La directive qui met les géants du net au tapis…
L’évolution des technologies numériques a transformé la façon dont les œuvres et d’autres objets protégés sont créés, produits, diffusés et exploités. Dans l’environnement numérique, les consommateurs se voient offrir de nouvelles possibilités d’accéder à des contenus protégés par le droit d’auteur. L’émergence des GAFA a mis le droit d’auteur face à de nouveaux défis. Par exemple, Google doit-il payer pour afficher des photos qui ne lui appartiennent pas ?
C’est dans ce contexte, que le Parlement européen a adopté une directive sur le droit d’auteur dans le marché unique. Cette directive vise à moderniser les droits d’auteurs face au développement du numérique, le dernier texte sur le sujet datant de 2001.
Deux points de cette directive semblent poser particulièrement problème.
L’utilisation des contenus par les plateformes internet
La Commission européenne souhaite accorder plus de poids aux titulaires de droits face aux plateformes qui stockent et proposent au public des œuvres ou autres objets proposés par le droit d’auteur. C’est le cas d’une plateforme comme YouTube, qui héberge de nombreux clips vidéo.
Pour cela, l’article 13 oblige les grands groupes numériques à mettre en œuvre des moyens pour s’assurer que les contenus protégés ne soient pas diffusés à l’encontre des droits d’auteurs. Ces plateformes auraient alors recours au filtrage automatisé. Le contenu partagé en ligne étant très important, ces moyens seront automatiques.
Certains craignent que les plateformes n’en viennent à supprimer certains contenus pour se protéger des infractions au droit d’auteur. Il est en effet très difficile pour une machine de distinguer la véritable contrefaçon de ce qui relève de l’exception au droit d’auteur (par exemple, un extrait audio venant illustrer une vidéo de critique musicale).
De plus, cette mesure renforcerait la centralisation d’internet. Les dispositifs technologiques à mettre en place peuvent se révéler très couteux. Les start-ups et PME voulant se lancer sur le marché seraient alors pénalisés.

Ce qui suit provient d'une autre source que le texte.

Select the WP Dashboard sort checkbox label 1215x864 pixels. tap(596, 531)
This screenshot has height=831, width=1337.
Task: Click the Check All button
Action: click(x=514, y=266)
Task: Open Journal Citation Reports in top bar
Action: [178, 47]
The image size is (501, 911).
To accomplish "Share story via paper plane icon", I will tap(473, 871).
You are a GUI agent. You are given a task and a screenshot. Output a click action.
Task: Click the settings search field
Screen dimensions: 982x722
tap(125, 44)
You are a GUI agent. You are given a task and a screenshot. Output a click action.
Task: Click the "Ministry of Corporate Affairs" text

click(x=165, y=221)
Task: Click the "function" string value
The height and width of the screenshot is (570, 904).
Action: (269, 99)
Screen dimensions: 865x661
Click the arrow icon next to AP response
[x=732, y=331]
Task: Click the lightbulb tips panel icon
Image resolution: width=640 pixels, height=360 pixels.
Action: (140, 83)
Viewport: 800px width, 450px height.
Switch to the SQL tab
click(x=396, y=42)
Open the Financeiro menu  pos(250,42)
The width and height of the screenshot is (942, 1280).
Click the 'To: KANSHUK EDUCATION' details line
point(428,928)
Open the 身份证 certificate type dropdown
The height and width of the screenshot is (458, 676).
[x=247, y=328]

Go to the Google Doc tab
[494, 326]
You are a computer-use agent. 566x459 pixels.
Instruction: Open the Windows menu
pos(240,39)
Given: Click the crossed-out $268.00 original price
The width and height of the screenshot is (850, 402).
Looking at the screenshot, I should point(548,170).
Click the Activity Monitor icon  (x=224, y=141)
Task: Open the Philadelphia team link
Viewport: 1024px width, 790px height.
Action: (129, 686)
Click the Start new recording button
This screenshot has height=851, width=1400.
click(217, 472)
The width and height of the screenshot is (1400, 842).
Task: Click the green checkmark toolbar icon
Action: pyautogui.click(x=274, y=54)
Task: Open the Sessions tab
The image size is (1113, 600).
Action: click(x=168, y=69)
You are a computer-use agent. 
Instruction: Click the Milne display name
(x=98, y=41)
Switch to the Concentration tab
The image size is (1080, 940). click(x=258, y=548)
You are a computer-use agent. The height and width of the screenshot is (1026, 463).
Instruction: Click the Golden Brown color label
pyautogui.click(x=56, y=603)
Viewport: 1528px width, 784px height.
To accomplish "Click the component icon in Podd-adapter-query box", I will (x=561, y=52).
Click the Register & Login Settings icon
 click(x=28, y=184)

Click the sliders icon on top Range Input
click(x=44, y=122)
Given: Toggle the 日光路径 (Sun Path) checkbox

La création d’un droit voisin pour les éditeurs de presse
Tout comme le droit d’auteur, le droit voisin apporte des protections. Mais, à la différence des droits d’auteur, le droit voisin s’applique aux personnes et entités qui participent à la création de l’œuvre. La création d’un droit voisin permet donc aux éditeurs de presse de détenir des droits sur les articles écrits par les journalistes. A l’heure où Google et Facebook sont devenus les principales sources d’information, pouvant référencer et diffuser des articles de presse sans rien verser en retour aux éditeurs ; ce droit donne la possibilité aux éditeurs de presse de se faire rémunérer plus facilement lors de la réutilisation de leurs articles sur des sites internet qui indexent les articles de façon automatique, comme Facebook ou Google News.
Toutefois, la création d’un droit voisin pourrait engendrer des mesures de représailles de la part des géants du net, comme ce fut le cas en Espagne.
En 2014, l’Espagne a voulu protéger les éditeurs de presse face à Google Actualités. Ce dernier en guise de représailles à déréférencer bon nombre d’articles de la presse espagnole, conduisant à une forte baisse de leur fréquentation.
Enfin, une telle mesure ne permet pas de couvrir l’étendue du problème. La majorité des utilisateurs utilisent des plateformes comme Facebook ou Twitter pour se tenir informés. Bien souvent, ils se contentent uniquement de lire le résumé des articles. De ce fait, la fréquentation des sites de presse baisse largement.
Depuis 2000, le marché publicitaire de la presse a chuté en France de 71 %. Dans le même temps, Google et Facebook captent 78 % des recettes publicitaires numériques, 90 % sur le mobile.
Ainsi, si la directive est votée, la presse européenne détiendra des armes juridiques pour obtenir des compensations financières suite à l’utilisation de leur contenu par les grandes plateformes internet.